- _Taken en oefeningen_
1 - Schrijf een stuk van het bronfragment woordelijk over. Begin bij de woorden "In een bericht" en stop na "1924 – Filiaal-apotheken asociaal?".
2 - Beantwoord de volgende vragen met behulp van het bronfragment.
(a) Uit welke drie stoffen bestond het mengsel in de ketel die explodeerde?
(b) In welk jaar vestigde Minckelers zich als apotheker in Maastricht?
(c) Hoe heette de Minckelersstraat vóór 1858?
3 - Ga verder met het bronfragment, te beginnen na de laatste zin ervan.

28 juni 1924 – Ontploffing in een farma bedrijf

Dodelijke ongevallen in apotheken en farmaceutische bedrijven zijn extreem zeldzaam en in mijn gehele loopbaan niet voorgekomen, maar in deze aflevering van het PW wordt melding gemaakt van zo’n ongeval. Dit betrof de chemische fabriek van dr. Furnée in Den Haag waarin gasvormige anaesthetica werden geproduceerd. Een ketel met daarin een mengsel van 50 l zoutzuur, spiritus en kaliumchloraat explodeerde en leidde tot de dodelijke verwonding van de bediener van de ketel. “Door de ontsnapping van de giftige gassen was de lucht in de omgeving van de fabriek ondragelijk”.

De tweede zeldzaamheid die we deze week aantreffen, is het vernoemen van een straat naar een apotheker.  Dit betreft dan de Maastrichtenaar Johannes Petrus Minckelers (1748 – 1824) die na een priesterwijding, gevolgd door een professoraat in de natuurkunde te Leuven, zich in 1787 als apotheker vestigde in Maastricht. Hij is de geschiedenis ingegaan als de uitvinder van de gasverlichting en verlichtte er sinds 1785 op herdenkingsdagen zijn collegezaal mee. In 1858, bij de invoering van de stadsgasverlichting in Maastricht, werd de toenmalige Heerenstraat herdoopt in Minckelersstraat. Op de markt in deze stad staat zijn standbeeld (afbeelding) en ook de Universiteit in Leuven heeft hem geëerd met een standbeeld in Heverlee.

In een bericht over de invoer van geneesmiddelen in Turkije wordt gesproken over de Kamer van Koophandel in Constantinopel, de stad die wij nu kennen als Istanboel. In 1928 werd het Latijns alfabet in Turkije ingevoerd en vanaf toen heette de stad Istanbul.

21 juni 1924 – Filiaal-apotheken asociaal?

- _De gegevens_
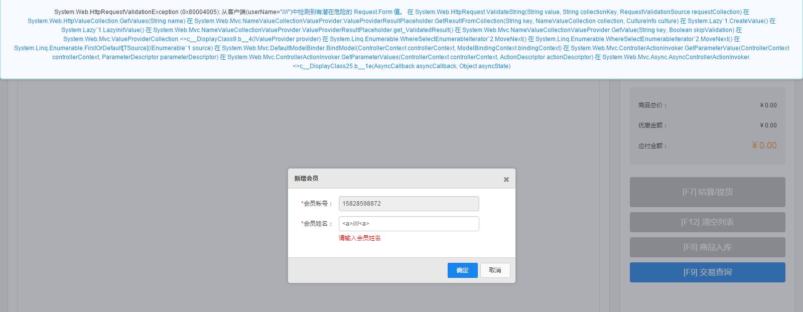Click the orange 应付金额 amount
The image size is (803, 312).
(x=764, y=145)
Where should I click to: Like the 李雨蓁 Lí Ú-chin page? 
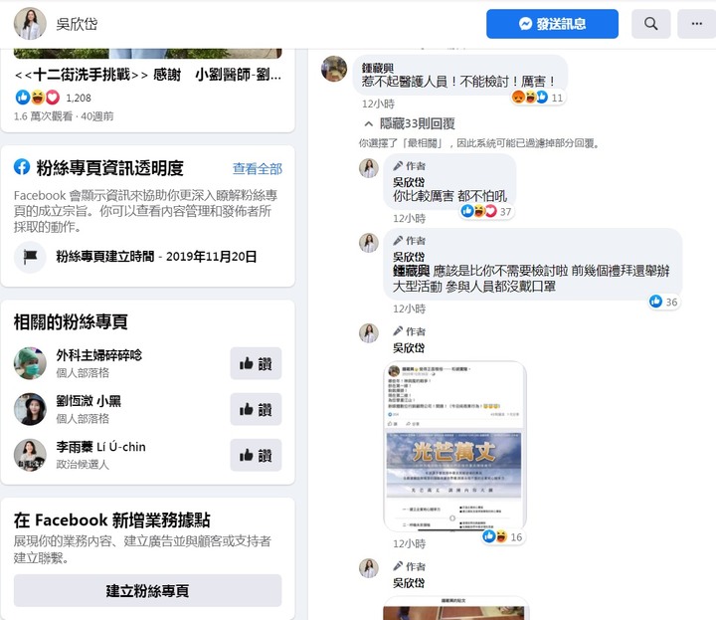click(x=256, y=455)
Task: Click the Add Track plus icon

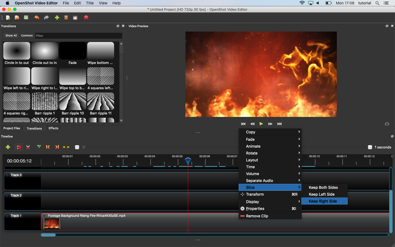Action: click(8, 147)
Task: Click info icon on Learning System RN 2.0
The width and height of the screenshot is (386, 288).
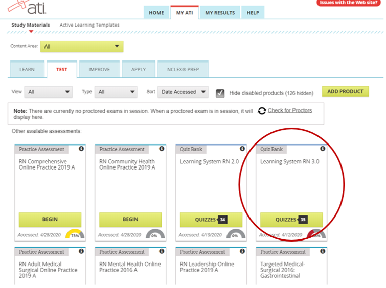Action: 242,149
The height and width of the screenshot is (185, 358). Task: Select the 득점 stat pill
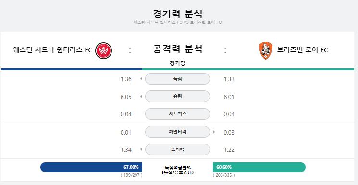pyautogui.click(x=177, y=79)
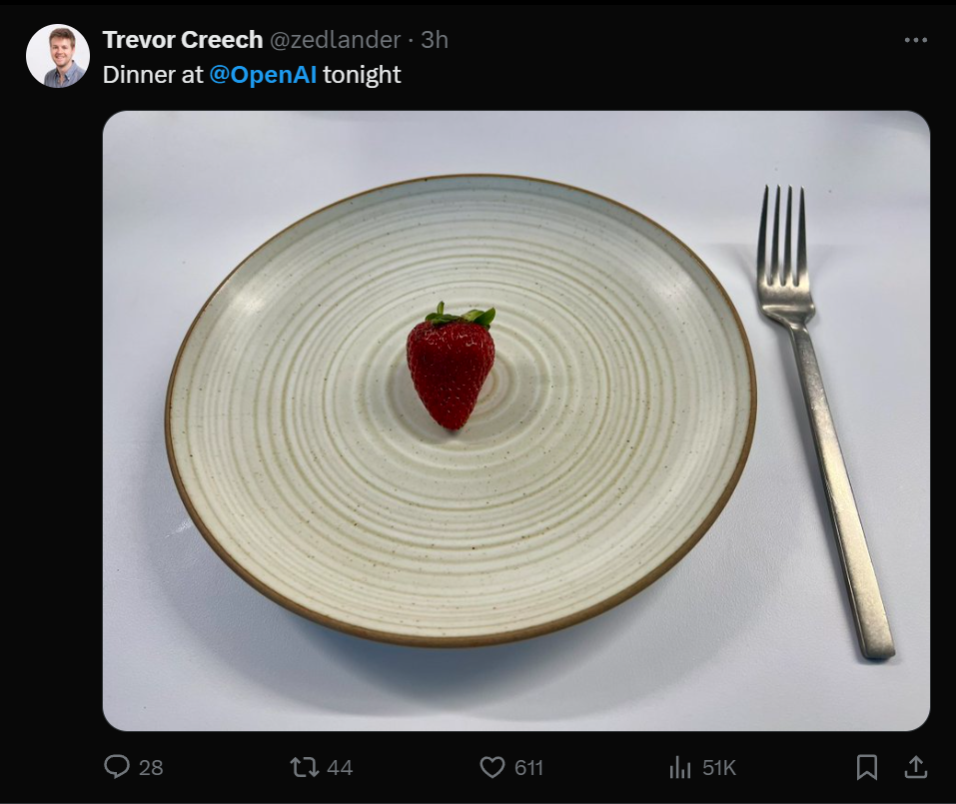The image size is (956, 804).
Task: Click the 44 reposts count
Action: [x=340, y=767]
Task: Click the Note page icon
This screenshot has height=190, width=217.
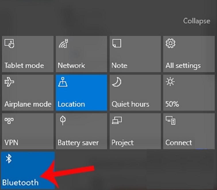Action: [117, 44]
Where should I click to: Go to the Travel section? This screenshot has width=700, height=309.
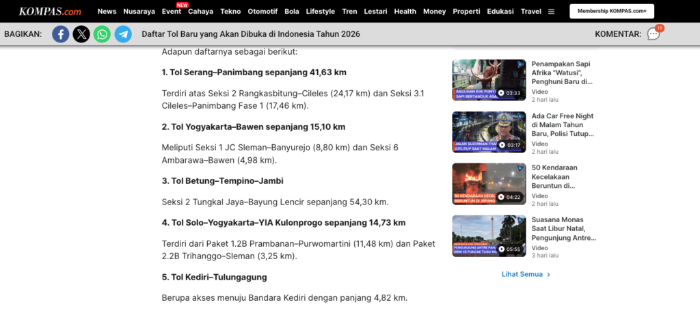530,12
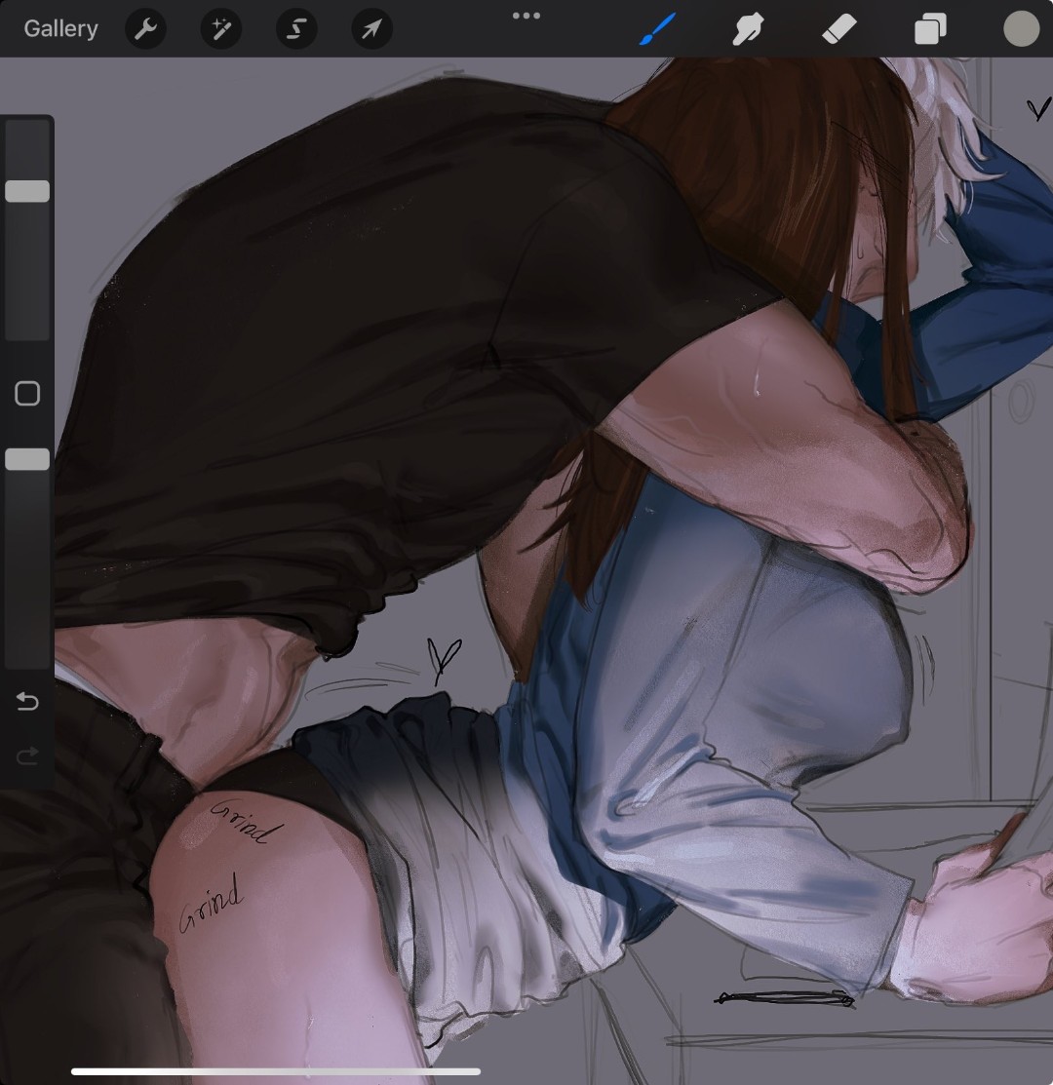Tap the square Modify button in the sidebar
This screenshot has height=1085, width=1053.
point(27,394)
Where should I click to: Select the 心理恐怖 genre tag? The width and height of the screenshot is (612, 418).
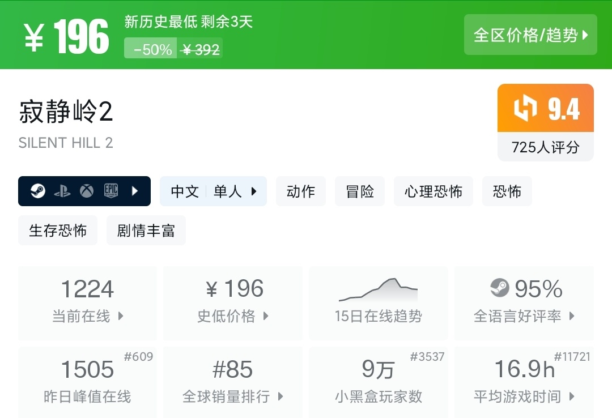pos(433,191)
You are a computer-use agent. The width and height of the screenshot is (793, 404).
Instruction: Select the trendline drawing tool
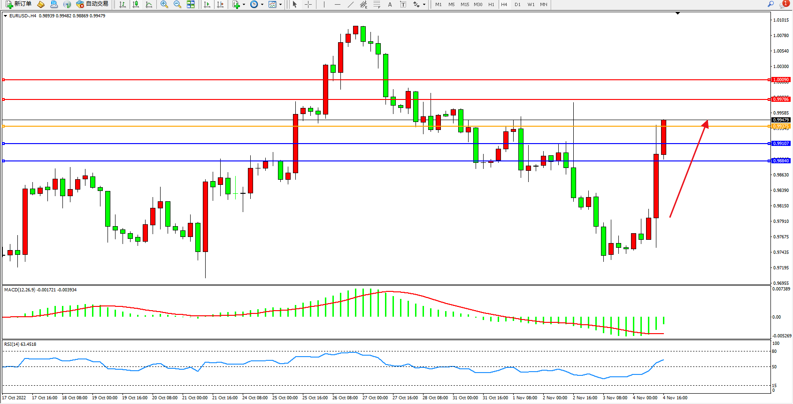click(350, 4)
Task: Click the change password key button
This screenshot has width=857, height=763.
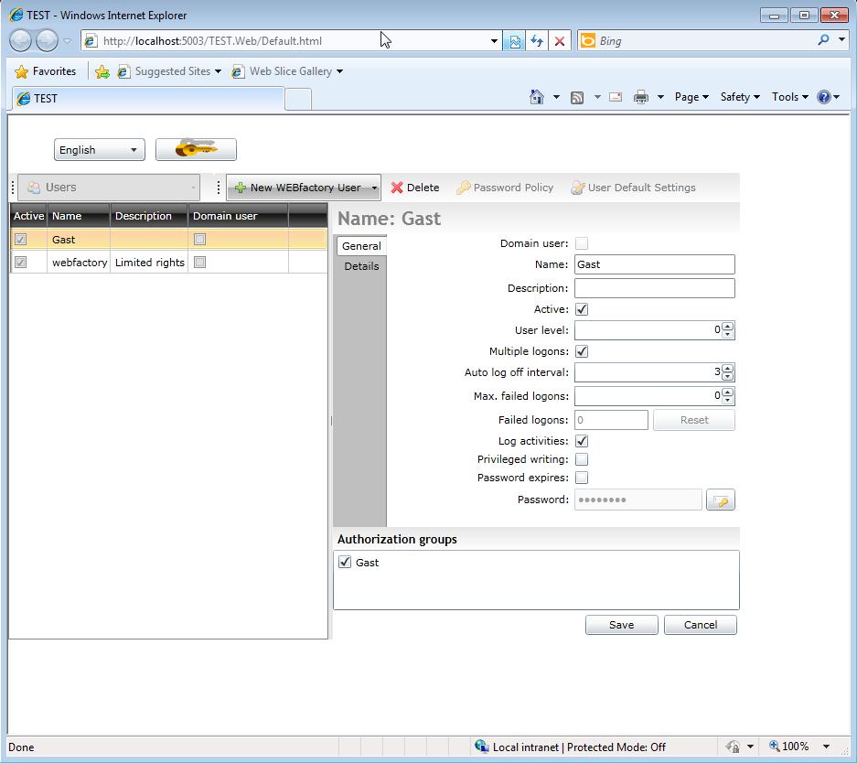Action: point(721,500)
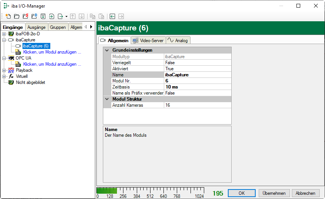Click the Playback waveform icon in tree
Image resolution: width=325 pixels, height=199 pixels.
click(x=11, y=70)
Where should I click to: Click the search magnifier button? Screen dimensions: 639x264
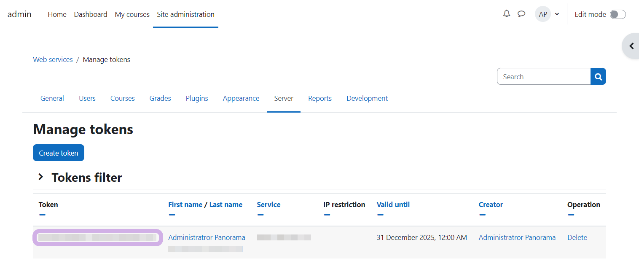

- _Antwoorden per taak_
1 -
In een bericht over de invoer van geneesmiddelen in Turkije wordt gesproken over de Kamer van Koophandel in Constantinopel, de stad die wij nu kennen als Istanboel. In 1928 werd het Latijns alfabet in Turkije ingevoerd en vanaf toen heette de stad Istanbul.

21 juni 1924 – Filiaal-apotheken asociaal?

2 -
(a) Zoutzuur, spiritus en kaliumchloraat.
(b) In 1787.
(c) Heerenstraat.

3 -
In een verslag van de vergadering van het departement Utrecht wordt melding gemaakt van een op te richten filiaal-apotheek van collega J. Koert. “Men acht dit geen sympathiek verschijnsel, dat echter in den laatsten tijd epidemisch wordt. De heele opzet is bedoeld te zijn een voordeelige geldbelegging, zodat het rendement veel eerder voldoende wordt geacht dan wanneer een jong apotheker zich vestigt, die uit de inkomsten zijn bestaan moet vinden”. Apotheek Koert  (afbeelding, schrijver dezes heeft er eind zeventiger jaren nog stage gelopen) bestaat sinds 1896 en is nu één van de oudste apotheken van Utrecht. Anno nu, de tijd van ketenapotheken, zijn filiaal-apotheken niet meer controversieel en zo kent ook  Apotheek Koert nog steeds twee filiaal-apotheken in Utrecht.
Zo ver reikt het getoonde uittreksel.